## DIRECTIVE:
Turn the data below into a Markdown table with the columns "Row" and "Data line," starting at the first line and ending at the line that contains "coord(410,212)". Number each line in sequence, and leave out blank lines.

(Data excerpted from a collection)
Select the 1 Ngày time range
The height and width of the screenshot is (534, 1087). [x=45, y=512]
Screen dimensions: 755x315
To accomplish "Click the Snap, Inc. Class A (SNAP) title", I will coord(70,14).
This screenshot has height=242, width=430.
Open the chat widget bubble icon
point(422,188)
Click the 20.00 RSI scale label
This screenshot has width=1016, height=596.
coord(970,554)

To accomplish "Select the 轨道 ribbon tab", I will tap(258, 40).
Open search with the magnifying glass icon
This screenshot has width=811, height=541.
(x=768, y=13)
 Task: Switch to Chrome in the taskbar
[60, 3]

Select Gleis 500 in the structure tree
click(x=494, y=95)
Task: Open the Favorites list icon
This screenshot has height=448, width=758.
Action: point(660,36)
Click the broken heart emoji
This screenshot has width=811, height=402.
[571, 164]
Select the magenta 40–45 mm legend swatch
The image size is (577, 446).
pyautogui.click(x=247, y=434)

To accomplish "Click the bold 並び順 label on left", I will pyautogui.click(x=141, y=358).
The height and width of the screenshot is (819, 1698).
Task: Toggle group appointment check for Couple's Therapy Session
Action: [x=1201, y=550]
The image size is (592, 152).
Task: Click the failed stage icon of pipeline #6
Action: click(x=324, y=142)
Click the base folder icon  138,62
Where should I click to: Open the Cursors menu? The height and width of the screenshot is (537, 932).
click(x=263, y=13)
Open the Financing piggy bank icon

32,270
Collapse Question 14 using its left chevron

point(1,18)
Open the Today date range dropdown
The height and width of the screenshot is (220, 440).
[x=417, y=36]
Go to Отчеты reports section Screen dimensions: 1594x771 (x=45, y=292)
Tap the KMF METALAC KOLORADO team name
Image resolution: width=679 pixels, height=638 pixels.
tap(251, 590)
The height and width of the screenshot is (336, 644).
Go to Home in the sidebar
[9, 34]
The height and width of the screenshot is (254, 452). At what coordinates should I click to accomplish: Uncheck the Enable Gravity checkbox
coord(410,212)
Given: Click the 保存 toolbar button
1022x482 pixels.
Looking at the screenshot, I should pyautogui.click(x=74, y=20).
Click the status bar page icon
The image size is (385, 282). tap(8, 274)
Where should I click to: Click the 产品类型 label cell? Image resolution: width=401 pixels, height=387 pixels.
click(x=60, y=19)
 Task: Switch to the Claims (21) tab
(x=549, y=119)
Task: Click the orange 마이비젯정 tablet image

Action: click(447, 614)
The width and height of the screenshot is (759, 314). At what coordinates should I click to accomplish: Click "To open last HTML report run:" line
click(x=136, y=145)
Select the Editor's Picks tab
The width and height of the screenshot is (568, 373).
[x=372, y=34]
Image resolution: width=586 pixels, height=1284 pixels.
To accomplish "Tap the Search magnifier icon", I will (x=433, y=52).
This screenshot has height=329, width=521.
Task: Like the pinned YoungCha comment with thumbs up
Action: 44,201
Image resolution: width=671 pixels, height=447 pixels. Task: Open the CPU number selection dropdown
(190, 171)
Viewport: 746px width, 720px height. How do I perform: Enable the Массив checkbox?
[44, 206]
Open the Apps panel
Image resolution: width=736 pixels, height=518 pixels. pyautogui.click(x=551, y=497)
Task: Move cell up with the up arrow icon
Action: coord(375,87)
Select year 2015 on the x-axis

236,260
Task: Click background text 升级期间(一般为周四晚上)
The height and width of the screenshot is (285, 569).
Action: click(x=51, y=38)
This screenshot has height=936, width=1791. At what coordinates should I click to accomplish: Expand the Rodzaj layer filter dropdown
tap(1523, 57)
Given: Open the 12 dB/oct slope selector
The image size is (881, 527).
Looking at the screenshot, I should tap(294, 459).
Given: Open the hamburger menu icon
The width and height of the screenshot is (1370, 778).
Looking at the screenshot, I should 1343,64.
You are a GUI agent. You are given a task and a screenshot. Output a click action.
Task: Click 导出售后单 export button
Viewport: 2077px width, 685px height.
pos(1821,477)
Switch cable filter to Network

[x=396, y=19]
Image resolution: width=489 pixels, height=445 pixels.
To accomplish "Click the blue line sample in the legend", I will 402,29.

## WORKED ANSWER:
| Row | Data line |
|---|---|
| 1 | Select the 1 Ngày time range |
| 2 | The height and width of the screenshot is (534, 1087). [x=45, y=512] |
| 3 | Screen dimensions: 755x315 |
| 4 | To accomplish "Click the Snap, Inc. Class A (SNAP) title", I will coord(70,14). |
| 5 | This screenshot has height=242, width=430. |
| 6 | Open the chat widget bubble icon |
| 7 | point(422,188) |
| 8 | Click the 20.00 RSI scale label |
| 9 | This screenshot has width=1016, height=596. |
| 10 | coord(970,554) |
| 11 | To accomplish "Select the 轨道 ribbon tab", I will tap(258, 40). |
| 12 | Open search with the magnifying glass icon |
| 13 | This screenshot has width=811, height=541. |
| 14 | (x=768, y=13) |
| 15 |  Task: Switch to Chrome in the taskbar |
| 16 | [60, 3] |
| 17 | Select Gleis 500 in the structure tree |
| 18 | click(x=494, y=95) |
| 19 | Task: Open the Favorites list icon |
| 20 | This screenshot has height=448, width=758. |
| 21 | Action: point(660,36) |
| 22 | Click the broken heart emoji |
| 23 | This screenshot has width=811, height=402. |
| 24 | [571, 164] |
| 25 | Select the magenta 40–45 mm legend swatch |
| 26 | The image size is (577, 446). |
| 27 | pyautogui.click(x=247, y=434) |
| 28 | To accomplish "Click the bold 並び順 label on left", I will pyautogui.click(x=141, y=358). |
| 29 | The height and width of the screenshot is (819, 1698). |
| 30 | Task: Toggle group appointment check for Couple's Therapy Session |
| 31 | Action: [x=1201, y=550] |
| 32 | The image size is (592, 152). |
| 33 | Task: Click the failed stage icon of pipeline #6 |
| 34 | Action: click(x=324, y=142) |
| 35 | Click the base folder icon  138,62 |
| 36 | Where should I click to: Open the Cursors menu? The height and width of the screenshot is (537, 932). |
| 37 | click(x=263, y=13) |
| 38 | Open the Financing piggy bank icon |
| 39 | 32,270 |
| 40 | Collapse Question 14 using its left chevron |
| 41 | point(1,18) |
| 42 | Open the Today date range dropdown |
| 43 | The height and width of the screenshot is (220, 440). |
| 44 | [x=417, y=36] |
| 45 | Go to Отчеты reports section Screen dimensions: 1594x771 (x=45, y=292) |
| 46 | Tap the KMF METALAC KOLORADO team name |
| 47 | Image resolution: width=679 pixels, height=638 pixels. |
| 48 | tap(251, 590) |
| 49 | The height and width of the screenshot is (336, 644). |
| 50 | Go to Home in the sidebar |
| 51 | [9, 34] |
| 52 | The height and width of the screenshot is (254, 452). At what coordinates should I click to accomplish: Uncheck the Enable Gravity checkbox |
| 53 | coord(410,212) |